→ **Items giving target coordinates**

== == ==

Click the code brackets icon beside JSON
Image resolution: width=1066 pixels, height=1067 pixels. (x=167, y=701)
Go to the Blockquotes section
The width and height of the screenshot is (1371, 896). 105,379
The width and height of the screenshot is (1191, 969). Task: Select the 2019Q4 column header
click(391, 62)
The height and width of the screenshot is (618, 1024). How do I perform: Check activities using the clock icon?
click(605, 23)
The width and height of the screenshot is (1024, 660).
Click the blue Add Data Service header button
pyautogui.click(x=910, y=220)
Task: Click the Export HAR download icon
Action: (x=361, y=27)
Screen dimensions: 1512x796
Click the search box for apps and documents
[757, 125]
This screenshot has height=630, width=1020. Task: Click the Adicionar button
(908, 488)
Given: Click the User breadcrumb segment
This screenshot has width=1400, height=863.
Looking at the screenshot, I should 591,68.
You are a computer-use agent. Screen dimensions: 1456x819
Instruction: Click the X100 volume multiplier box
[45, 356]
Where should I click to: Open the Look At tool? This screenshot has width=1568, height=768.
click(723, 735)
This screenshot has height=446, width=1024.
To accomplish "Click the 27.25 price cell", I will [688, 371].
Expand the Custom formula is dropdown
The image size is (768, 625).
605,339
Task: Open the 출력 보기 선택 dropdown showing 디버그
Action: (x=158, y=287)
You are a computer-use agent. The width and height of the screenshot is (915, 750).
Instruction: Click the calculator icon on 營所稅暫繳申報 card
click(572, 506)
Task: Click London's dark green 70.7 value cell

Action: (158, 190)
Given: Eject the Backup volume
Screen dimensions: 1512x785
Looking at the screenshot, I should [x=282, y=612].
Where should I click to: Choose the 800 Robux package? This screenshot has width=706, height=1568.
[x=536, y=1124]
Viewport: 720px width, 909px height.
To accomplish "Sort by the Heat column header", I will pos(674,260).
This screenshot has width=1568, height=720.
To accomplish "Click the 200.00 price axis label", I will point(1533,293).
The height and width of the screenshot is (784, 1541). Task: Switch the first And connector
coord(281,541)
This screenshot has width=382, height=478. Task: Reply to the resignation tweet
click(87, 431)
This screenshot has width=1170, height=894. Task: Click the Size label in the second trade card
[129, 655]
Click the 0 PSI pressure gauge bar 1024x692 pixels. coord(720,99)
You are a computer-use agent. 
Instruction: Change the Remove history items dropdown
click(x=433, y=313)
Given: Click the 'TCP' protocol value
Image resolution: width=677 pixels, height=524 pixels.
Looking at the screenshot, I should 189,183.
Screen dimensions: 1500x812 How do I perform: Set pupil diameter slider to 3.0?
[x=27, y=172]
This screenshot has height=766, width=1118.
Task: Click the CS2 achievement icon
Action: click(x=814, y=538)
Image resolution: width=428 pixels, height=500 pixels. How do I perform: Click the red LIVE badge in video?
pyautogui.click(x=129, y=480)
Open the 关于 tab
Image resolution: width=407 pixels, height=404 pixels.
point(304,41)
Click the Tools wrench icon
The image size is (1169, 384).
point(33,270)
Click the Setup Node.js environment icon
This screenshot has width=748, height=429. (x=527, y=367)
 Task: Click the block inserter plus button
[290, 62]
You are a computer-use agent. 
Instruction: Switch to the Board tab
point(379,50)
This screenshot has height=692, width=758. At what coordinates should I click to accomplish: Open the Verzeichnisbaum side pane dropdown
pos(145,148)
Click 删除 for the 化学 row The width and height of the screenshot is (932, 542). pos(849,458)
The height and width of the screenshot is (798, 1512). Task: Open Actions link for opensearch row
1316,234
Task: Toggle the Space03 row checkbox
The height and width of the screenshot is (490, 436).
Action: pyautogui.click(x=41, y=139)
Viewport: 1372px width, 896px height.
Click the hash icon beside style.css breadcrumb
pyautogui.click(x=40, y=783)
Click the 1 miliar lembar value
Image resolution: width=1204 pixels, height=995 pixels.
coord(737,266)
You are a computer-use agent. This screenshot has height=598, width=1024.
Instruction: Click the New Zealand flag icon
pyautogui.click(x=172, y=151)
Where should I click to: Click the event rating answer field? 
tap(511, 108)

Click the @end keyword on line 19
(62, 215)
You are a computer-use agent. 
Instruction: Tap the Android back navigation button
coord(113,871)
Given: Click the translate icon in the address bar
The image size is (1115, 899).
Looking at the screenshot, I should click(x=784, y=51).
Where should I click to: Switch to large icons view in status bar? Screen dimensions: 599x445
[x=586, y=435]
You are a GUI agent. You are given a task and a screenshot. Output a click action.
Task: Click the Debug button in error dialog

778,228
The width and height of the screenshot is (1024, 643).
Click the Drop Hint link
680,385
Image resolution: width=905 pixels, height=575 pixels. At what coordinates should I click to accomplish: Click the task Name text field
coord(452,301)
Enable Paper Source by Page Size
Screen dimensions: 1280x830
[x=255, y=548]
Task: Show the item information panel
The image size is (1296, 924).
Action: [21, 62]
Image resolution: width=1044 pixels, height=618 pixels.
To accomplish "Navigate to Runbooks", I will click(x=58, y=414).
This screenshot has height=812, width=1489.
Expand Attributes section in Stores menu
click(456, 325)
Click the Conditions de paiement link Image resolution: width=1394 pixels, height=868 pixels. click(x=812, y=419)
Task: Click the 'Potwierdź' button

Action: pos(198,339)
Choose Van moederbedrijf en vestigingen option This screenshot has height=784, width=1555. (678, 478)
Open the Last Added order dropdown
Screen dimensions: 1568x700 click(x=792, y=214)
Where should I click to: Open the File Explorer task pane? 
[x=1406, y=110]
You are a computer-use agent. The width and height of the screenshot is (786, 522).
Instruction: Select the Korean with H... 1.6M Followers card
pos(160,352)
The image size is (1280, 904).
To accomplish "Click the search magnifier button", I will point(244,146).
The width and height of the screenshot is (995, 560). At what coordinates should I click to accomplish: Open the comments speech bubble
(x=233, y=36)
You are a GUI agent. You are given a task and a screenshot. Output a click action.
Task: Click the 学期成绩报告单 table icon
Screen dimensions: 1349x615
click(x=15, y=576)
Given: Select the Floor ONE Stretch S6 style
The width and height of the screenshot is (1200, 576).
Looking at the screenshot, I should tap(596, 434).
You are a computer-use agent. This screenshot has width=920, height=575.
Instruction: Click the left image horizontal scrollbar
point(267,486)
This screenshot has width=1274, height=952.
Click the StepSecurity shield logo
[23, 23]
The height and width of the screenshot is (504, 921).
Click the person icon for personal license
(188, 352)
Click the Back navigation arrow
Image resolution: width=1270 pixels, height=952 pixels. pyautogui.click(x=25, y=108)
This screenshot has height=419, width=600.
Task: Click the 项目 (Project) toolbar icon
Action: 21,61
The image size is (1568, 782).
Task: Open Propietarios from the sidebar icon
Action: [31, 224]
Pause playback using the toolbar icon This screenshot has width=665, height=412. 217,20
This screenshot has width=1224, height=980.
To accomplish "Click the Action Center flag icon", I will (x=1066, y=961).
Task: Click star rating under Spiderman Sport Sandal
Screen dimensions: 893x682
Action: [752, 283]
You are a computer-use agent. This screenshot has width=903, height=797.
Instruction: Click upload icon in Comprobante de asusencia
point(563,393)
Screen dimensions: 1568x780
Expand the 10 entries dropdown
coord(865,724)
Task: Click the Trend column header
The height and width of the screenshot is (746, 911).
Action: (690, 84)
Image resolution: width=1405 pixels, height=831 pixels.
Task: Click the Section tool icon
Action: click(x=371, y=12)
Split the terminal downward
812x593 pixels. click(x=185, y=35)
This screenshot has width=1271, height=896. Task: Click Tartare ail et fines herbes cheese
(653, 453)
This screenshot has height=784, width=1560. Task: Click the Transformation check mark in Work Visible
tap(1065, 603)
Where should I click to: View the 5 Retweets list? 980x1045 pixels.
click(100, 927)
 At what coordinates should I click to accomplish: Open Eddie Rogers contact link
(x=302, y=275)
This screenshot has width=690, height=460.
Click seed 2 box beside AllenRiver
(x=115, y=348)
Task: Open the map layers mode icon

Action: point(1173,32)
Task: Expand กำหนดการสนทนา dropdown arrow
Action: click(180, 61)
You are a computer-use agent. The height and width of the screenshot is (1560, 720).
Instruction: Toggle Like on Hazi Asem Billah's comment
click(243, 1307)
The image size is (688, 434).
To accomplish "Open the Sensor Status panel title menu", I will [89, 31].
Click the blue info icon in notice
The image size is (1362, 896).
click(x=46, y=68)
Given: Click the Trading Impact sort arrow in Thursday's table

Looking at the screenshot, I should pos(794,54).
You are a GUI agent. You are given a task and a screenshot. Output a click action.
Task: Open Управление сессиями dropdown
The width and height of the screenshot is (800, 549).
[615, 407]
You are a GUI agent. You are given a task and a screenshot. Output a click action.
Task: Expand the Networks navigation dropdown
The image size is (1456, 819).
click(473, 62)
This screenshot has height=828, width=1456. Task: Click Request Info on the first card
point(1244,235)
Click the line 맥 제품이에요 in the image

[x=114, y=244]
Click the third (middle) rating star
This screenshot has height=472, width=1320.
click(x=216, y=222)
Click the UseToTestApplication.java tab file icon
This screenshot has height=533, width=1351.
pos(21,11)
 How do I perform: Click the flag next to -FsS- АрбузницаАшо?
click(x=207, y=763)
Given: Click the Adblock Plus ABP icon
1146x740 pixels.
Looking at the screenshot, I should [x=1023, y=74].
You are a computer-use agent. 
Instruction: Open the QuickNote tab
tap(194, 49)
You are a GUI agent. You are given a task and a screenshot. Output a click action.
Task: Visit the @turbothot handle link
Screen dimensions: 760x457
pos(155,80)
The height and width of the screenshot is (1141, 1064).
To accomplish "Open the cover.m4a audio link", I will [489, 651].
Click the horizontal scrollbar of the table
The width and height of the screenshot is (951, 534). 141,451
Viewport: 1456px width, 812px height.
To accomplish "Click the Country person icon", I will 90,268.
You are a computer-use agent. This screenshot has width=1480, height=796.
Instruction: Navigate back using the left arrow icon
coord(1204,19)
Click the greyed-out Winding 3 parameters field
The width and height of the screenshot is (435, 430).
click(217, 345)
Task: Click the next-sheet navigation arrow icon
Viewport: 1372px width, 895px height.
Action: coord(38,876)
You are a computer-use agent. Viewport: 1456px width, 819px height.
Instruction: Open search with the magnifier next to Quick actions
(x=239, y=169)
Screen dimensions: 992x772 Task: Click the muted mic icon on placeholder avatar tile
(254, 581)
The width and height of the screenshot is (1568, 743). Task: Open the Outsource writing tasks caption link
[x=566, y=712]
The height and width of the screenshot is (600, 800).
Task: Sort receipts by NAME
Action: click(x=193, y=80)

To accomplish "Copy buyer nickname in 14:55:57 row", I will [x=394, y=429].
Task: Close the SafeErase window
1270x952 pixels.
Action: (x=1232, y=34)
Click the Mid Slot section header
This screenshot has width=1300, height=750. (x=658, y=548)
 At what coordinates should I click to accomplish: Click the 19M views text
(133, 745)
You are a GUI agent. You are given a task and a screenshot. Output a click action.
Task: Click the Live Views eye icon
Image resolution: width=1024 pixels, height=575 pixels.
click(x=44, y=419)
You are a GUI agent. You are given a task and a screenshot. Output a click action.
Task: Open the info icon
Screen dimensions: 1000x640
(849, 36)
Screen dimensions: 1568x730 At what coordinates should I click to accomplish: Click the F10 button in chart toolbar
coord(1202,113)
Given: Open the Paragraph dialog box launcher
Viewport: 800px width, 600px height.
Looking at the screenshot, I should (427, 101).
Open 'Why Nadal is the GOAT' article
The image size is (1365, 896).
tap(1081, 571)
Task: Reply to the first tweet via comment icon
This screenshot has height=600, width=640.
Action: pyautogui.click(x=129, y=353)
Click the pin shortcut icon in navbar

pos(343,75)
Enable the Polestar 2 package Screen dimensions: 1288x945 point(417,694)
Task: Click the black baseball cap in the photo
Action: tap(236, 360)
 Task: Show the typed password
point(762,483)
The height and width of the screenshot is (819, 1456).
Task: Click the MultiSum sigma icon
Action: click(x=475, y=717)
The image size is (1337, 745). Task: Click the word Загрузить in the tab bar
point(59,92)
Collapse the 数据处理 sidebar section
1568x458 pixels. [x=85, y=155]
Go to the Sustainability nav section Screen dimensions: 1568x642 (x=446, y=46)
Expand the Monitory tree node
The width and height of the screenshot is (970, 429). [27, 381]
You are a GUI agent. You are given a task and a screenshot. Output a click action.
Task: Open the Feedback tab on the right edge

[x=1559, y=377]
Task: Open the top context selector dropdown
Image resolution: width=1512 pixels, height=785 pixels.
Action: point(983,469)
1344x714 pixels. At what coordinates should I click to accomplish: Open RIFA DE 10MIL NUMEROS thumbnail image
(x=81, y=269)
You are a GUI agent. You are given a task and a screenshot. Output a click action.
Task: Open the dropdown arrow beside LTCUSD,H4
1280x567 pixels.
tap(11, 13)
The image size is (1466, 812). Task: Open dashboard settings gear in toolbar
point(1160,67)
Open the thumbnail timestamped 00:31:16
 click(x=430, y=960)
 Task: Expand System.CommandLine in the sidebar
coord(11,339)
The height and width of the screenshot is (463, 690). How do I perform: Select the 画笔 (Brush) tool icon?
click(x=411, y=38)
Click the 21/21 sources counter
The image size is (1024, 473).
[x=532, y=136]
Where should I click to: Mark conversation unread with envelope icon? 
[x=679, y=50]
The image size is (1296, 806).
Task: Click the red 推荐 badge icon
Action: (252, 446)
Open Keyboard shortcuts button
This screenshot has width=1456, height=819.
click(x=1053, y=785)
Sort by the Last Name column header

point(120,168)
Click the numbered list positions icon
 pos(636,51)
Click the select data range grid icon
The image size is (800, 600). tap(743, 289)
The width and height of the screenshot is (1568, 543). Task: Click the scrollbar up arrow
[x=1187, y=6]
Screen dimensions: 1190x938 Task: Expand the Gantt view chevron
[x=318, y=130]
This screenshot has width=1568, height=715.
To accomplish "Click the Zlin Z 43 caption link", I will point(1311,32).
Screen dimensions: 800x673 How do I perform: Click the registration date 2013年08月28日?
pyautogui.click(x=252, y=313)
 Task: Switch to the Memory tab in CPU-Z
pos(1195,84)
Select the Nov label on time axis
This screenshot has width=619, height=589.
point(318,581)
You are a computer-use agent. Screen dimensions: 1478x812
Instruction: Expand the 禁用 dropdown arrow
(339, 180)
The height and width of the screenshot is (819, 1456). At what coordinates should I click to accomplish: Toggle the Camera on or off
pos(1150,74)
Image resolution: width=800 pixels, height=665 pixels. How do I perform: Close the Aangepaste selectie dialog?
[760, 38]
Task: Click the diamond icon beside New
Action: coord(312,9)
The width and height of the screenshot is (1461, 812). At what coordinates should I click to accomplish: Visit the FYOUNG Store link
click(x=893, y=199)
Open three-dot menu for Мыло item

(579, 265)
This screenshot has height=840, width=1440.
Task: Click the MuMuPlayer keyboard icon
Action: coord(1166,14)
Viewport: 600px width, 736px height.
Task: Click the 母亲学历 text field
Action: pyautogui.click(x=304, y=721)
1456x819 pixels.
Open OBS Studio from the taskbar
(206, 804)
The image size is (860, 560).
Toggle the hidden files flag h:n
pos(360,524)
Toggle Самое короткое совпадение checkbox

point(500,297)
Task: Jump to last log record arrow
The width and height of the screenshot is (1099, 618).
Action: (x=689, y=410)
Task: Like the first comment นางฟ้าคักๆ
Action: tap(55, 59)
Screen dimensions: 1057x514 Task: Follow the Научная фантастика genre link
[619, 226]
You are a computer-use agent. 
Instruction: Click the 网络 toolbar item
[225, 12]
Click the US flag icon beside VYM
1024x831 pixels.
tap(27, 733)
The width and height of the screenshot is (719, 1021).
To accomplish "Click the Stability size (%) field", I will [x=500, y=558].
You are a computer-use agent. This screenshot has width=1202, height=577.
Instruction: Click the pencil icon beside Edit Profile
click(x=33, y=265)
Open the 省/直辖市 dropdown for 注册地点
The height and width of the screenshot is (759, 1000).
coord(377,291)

== == ==

→ **Short exercise**
Return the lines of the items above unchanged, from the line containing "Where should I click to: View" up to and including the line containing "click(473, 62)".

→ **Solved problem**
Where should I click to: View the 5 Retweets list? 980x1045 pixels.
click(100, 927)
 At what coordinates should I click to accomplish: Open Eddie Rogers contact link
(x=302, y=275)
This screenshot has width=690, height=460.
Click seed 2 box beside AllenRiver
(x=115, y=348)
Task: Open the map layers mode icon

Action: point(1173,32)
Task: Expand กำหนดการสนทนา dropdown arrow
Action: click(180, 61)
You are a computer-use agent. The height and width of the screenshot is (1560, 720).
Instruction: Toggle Like on Hazi Asem Billah's comment
click(243, 1307)
The image size is (688, 434).
To accomplish "Open the Sensor Status panel title menu", I will [89, 31].
Click the blue info icon in notice
The image size is (1362, 896).
click(x=46, y=68)
Given: Click the Trading Impact sort arrow in Thursday's table

Looking at the screenshot, I should pos(794,54).
You are a GUI agent. You are given a task and a screenshot. Output a click action.
Task: Open Управление сессиями dropdown
The width and height of the screenshot is (800, 549).
[615, 407]
You are a GUI agent. You are given a task and a screenshot. Output a click action.
Task: Expand the Networks navigation dropdown
The image size is (1456, 819).
click(473, 62)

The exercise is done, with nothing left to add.